No caso de Belo Horizonte (BH), os anos 1990 foram marcados pela construção de uma política habitacional com diversos instrumentos, inclusive voltados para a regularização urbanística e fundiária das áreas informais, junto às instituições participativas. Notadamente no período 2009 - 2017, houve um desmonte da política e dos próprios canais de participação. Nesse contexto, há uma retomada das Ocupações Urbanas na cidade, abrigando um grande número de famílias, que têm sido objeto de diversos trabalhos (Lourenço, 2014; Maia 2015; Bittencourt , 2016;Dias e Decat, 2018; Brasil et al, 2020).
A Ocupação Fábio Alves, localizada na regional Barreiro, em BH, se caracteriza pela tomada de uma porção de terra, com cerca de 7,3 hectares, para a construção de moradias populares por seus próprios moradores, isto é, por meio da auto-construção. A Ocupação, iniciada em outubro de 2018, contempla hoje mais de 500 famílias. Com a empresa R.S. Morizono declarando-se proprietária do terreno, instaura-se um conflito judicial. A situação é questionada pelo movimento Luta Popular, que organiza a Ocupação. Em audiência pública promovida pela Comissão de Direitos Humanos, Igualdade Racial e Defesa do Consumidor da Câmara Municipal de BH (CMBH), em julho de 2019, a integrante do movimento, Flávia Silvestre, afirma que o terreno esteve desocupado durante 50 anos. Ela também questiona a “clareza sobre a posse do terreno”, que foi doado pela Prefeitura de BH sob a condição de realização de um empreendimento nunca realizado. Poucos meses após o início da Ocupação, a remoção forçada já era uma preocupação das famílias, tendo em vista uma decisão judicial de reintegração de posse.

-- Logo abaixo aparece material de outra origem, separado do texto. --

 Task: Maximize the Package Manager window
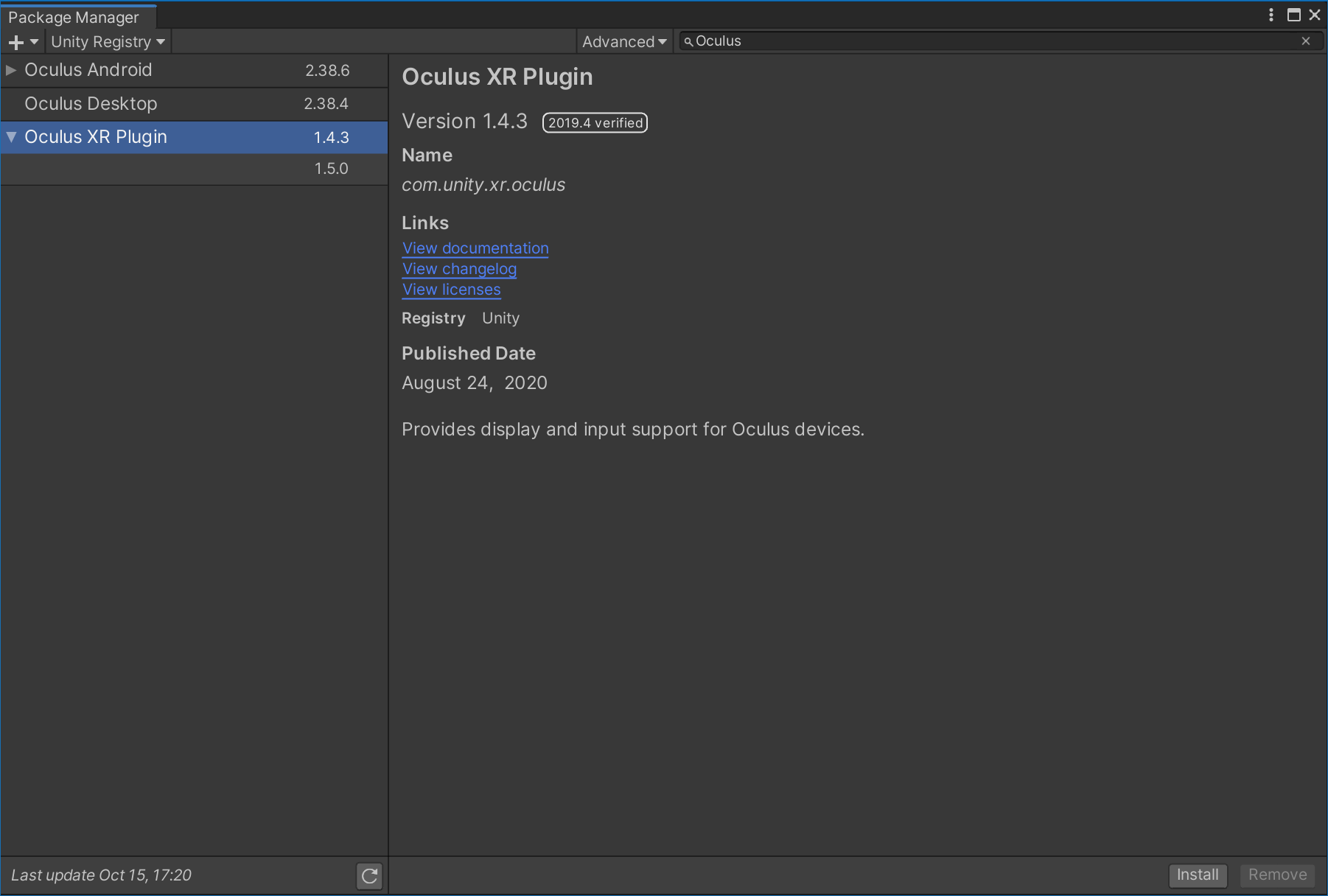pyautogui.click(x=1293, y=15)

Busca-se aqui examinar a trajetória da Ocupação Professor Fábio Alves do seu início até a atualidade das lutas pela manutenção da comunidade. Nesse percurso, aborda-se com especial atenção as ações e articulações da Câmara Municipal de Belo Horizonte (CMBH), da Assembléia Legislativa de Minas Gerais (ALMG), do Ministério Público de Minas Gerais (MPMG), e dos poderes executivos no âmbito municipal e estadual, bem como as decisões judiciais. Já ao final de 2018, o caso foi pautado pela Mesa Estadual de Diálogo e Negociação Permanente com Ocupações Urbanas e Rurais por meio de ofício da 22ª Vara Cível. A empresa R. S. Morizono entrou com processo judicial e obteve liminar favorável à reintegração de posse em agosto de 2019. A partir do início de 2020, a pandemia de Covid 19 impediu a remoção forçada, fundamentalmente diante da Arguição de Descumprimento de Preceito Fundamental (ADPF 828), protocolada pelo STF em abril de 2021. Durante todo o ano de 2022, as negociações entre as partes do conflito, através da Mesa de Diálogo, acumularam episódios e esforços para resolução do problema, não encontrando saída consensual para a disputa territorial.

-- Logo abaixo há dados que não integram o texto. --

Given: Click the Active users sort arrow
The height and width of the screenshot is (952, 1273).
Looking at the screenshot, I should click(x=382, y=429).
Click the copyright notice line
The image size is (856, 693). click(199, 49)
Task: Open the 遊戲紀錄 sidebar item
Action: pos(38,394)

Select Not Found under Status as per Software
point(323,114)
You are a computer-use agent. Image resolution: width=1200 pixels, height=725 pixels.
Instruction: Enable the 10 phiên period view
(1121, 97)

Este trabalho inscreve-se num projeto mais abrangente voltado para a abordagem de movimentos sociais em BH, suas formas de atuação e de interação com o Estado e as políticas públicas. De forma qualitativa, o artigo realiza um esforço exploratório e descritivo, com foco no caso da Ocupação Prof. Fábio Alves. O objetivo é mapear atores coletivos e caracterizar relações envolvidas na criação e manutenção da Ocupação, especialmente em sua interlocução com o poder público. Foi realizada uma revisão bibliográfica relativa às Ocupações em BH, constatando-se a relativa ausência de estudos sobre o caso focalizado. Ao lado disso, realizaram-se levantamentos de reportagens sobre a Ocupação e eventos pontuais a ela relacionados, na mídia e em redes sociais. A partir de visitas ao local, também se recorreu a observação direta e conversas informais com moradores locais.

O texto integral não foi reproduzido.